Se prohíbe todo acuerdo, decisión o recomendació, que tenga por objeto, produzca o pueda producir el efecto de impedir, restringir o falsear la competencia en el mercado nacional y en particular se prohíbe la fijación de forma directa o indirecta de precios o de condiciones comerciales; el reparto del mercado; la limitación al control de la producción o la distribución; la aplicación en las relaciones comerciales o de servicio de condiciones desiguales para prestaciones equivalentes; la subordinación de la celebración de contratos a la aceptación de prestaciones suplementarias. Y se consideran nulos de pleno derecho los acuerdos, decisiones y recomendaciones que infringen lo indicado anteriormente.
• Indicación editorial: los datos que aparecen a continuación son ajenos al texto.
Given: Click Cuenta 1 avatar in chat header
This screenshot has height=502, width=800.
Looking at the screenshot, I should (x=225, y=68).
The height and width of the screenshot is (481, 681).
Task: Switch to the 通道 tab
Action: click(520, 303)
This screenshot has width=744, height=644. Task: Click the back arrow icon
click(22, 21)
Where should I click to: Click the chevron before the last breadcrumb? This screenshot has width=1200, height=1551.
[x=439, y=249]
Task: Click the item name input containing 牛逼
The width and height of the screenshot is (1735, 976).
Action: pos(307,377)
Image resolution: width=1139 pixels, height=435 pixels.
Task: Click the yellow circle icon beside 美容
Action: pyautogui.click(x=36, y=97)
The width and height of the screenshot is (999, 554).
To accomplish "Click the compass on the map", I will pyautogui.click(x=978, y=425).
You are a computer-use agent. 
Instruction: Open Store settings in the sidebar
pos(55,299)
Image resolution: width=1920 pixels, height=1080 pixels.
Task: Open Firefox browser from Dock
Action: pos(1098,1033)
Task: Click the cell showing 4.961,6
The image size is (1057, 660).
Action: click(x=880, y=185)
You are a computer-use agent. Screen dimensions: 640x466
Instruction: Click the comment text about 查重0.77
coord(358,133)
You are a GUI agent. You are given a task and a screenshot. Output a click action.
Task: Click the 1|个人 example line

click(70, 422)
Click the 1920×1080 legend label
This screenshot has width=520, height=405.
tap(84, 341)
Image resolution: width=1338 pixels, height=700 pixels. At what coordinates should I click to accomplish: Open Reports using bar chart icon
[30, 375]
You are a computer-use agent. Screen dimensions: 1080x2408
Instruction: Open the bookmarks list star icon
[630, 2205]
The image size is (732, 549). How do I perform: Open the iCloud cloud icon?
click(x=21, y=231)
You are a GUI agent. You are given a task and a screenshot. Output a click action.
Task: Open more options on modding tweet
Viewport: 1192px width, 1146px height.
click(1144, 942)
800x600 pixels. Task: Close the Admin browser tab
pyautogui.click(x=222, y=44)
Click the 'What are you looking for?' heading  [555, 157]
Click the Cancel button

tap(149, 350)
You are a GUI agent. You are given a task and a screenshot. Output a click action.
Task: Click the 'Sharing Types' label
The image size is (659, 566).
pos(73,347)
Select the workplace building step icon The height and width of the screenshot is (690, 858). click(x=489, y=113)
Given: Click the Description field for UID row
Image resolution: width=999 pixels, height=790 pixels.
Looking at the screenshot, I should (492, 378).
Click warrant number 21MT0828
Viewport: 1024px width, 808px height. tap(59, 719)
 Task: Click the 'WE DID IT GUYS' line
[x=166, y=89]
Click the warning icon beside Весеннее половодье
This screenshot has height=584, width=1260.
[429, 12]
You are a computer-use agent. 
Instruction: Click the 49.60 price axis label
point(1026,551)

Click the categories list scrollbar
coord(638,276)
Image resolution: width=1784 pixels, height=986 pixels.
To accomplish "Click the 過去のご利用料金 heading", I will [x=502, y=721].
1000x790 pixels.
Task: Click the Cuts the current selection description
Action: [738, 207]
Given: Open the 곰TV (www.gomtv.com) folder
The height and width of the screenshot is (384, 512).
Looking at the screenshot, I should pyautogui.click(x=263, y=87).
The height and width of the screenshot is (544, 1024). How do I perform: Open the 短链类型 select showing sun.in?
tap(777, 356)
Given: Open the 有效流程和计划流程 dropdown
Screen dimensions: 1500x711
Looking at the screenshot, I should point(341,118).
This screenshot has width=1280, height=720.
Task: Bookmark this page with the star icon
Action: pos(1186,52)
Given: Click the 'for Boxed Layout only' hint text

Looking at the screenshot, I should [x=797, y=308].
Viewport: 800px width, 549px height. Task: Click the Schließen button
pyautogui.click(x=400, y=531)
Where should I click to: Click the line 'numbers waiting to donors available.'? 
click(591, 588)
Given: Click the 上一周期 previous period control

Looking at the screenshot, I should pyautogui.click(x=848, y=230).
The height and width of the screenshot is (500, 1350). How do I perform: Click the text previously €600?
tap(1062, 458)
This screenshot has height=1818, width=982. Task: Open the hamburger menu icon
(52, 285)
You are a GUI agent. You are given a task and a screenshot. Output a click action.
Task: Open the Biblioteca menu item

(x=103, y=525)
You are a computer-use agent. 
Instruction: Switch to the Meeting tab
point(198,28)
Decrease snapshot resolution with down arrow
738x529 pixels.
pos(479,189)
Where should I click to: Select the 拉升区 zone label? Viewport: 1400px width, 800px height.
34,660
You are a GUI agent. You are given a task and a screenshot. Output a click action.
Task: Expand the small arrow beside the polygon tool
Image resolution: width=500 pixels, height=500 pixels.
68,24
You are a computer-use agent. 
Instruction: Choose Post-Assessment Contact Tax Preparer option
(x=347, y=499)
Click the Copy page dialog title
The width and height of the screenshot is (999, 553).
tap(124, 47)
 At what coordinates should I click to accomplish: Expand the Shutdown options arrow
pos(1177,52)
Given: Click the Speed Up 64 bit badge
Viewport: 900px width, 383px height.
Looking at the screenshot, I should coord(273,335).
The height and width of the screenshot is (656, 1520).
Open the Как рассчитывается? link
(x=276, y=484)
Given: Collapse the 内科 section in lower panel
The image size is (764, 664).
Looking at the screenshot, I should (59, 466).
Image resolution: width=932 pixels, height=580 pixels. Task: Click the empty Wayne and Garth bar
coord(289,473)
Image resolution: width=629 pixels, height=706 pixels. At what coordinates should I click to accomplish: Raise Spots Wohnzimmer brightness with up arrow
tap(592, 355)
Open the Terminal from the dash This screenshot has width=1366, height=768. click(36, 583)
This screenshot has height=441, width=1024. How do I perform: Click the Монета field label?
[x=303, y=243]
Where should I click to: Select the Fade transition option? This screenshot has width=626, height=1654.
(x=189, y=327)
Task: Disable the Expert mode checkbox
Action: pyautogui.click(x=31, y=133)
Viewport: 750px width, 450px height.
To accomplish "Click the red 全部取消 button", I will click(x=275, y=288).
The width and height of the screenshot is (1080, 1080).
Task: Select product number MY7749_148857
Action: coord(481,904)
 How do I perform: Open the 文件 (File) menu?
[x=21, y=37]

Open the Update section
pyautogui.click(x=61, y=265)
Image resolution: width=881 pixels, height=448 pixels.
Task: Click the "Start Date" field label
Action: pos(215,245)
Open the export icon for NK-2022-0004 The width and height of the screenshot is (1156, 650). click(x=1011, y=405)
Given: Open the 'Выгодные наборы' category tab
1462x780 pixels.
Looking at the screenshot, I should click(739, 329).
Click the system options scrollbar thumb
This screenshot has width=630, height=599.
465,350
Asimismo se prohíbe la explotación abusiva por una o varias empresas de su posición dominante en el mercado.
El antiguo Tribunal de defensa de la competencia queda sustituido por la Comisión nacional de la competencia que será el organismo encargado de preservar, garantizar y promover, la existencia de una competencia efectiva en lo mercados de ámbito nacional así como velar pro la aplicación de la ley.
4. Ley 22/2007 sobre comercialización a distancia de servicios financieros.
Esta ley regula los contratos de servicios financieros prestados a distancia por entidades de crédito a los consumidores.
Se regula la información que debe suministrar el proveedor siempre de forma clara, precisa y comprensible; la obligación de comunicar cuando el servicio se presta telefónicamente con claridad al principio de la conversación, la identidad del proveedor y el fin comercial de la llamada; la indicación de todos los costos del servicio; el derecho de desistimiento; etc.
5. Ley 21/07 sobre reforma de responsabilidad civil y seguro en la circulación de vehículos a motor
Se regula el inmediato precinto de los vehículos que no se hayan asegurado si en un plazo de cinco días no se justifica el aseguramiento con imposición en todo caso de una multa de 60 €.
Se determina que la cobertura del seguro obligatorio no alcanzará a los daños y perjuicios ocasionados al conductor del vehículo causante del accidente.
Se determina que el propietario no conductor de un vehículo, sin el seguro obligatorio, responderá civilmente con el conductor de los daños a las personas y a los bienes, salvo que se pruebe que el vehículo le hubiese sido sustraído.
Ante la reclamación del perjudicado se establece la obligación del asegurador de presentar una oferta motivada de indemnización en un plazo de tres meses cuantificando la suma a satisfacer. Transcurridos dichos tres meses sin presentarse la oferta motivada, se devengarán los intereses de demora de la Ley de contrato de seguro (art.20).
Se regulan con detalle las obligaciones del Consorcio de Compensación de Seguros a falta de póliza y también en los supuestos de insolvencia de la compañía de seguros.